If China’s experience of the GBI-EM index in 2020 is anything to go by, there could be an initial “euphoria” following its inclusion, Hajra said.

“In its first year of inclusion, China received close to $200 billion worth of non-resident portfolio inflows, well in excess of its weight [in the indices]. In last 12 months, this was around $20 billion, more in line with its index values,” he said.

India’s officials are also said to be in talks regarding inclusion in the Bloomberg-Barclays benchmark.

Wider repercussions

The wider benefits of India’s inclusion in the indices include developing increased depth in India’s debt market and greater access to capital for Indian corporates.

“Inclusion in this sort of index allows inflows of long-term allocation in the debt market, which may help reduce interest rates in India and ease borrowing cost for onshore borrowers,” said Sharma.
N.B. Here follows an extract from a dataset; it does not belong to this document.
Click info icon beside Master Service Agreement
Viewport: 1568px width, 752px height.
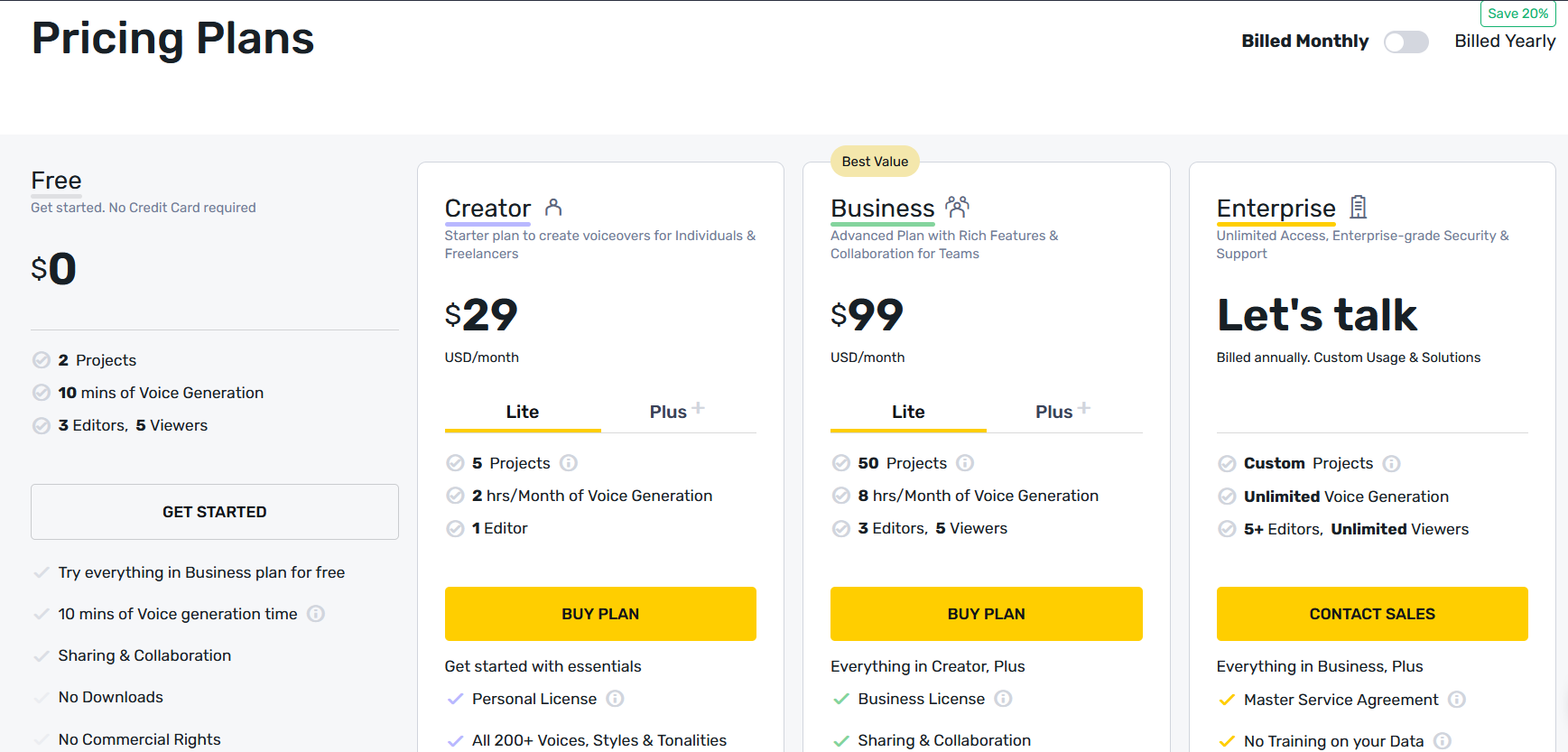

Additionally, access to a new pool of capital means that the India government could ease the high statutory investment requirements it imposes on banks and insurance companies to buy government securities, in order to fund its high levels of government borrowing, Hajra added. India announced plans to borrow a record ₹14.95 trillion ($200 billion) in the current fiscal year at its latest Union Budget.

“Once you create alternative source of demand for government securities, you don’t need to create a captive market, so banks and insurance companies will have greater choice in terms of deploying their funds,” he explained.

Inclusion by 2023

Yields fell in August and September as investors upped their purchase of FAR bonds in anticipation of their inclusion in the GBI-EM index. According to Bloomberg, 10-year rupee bond yields fell around 30 basis points, to 7.33%, at the end of September, at a time when yields in the US and elsewhere began to rise.

It remains unclear exactly how the government will resolve the issue of taxation and settlement, but it is likely that the parties involved will find some “middle ground” in order to push through India’s inclusion by the early part of 2023, Sharma suggested.

Further delay could prompt investors to sell their recent purchases, which could lead to rising yields.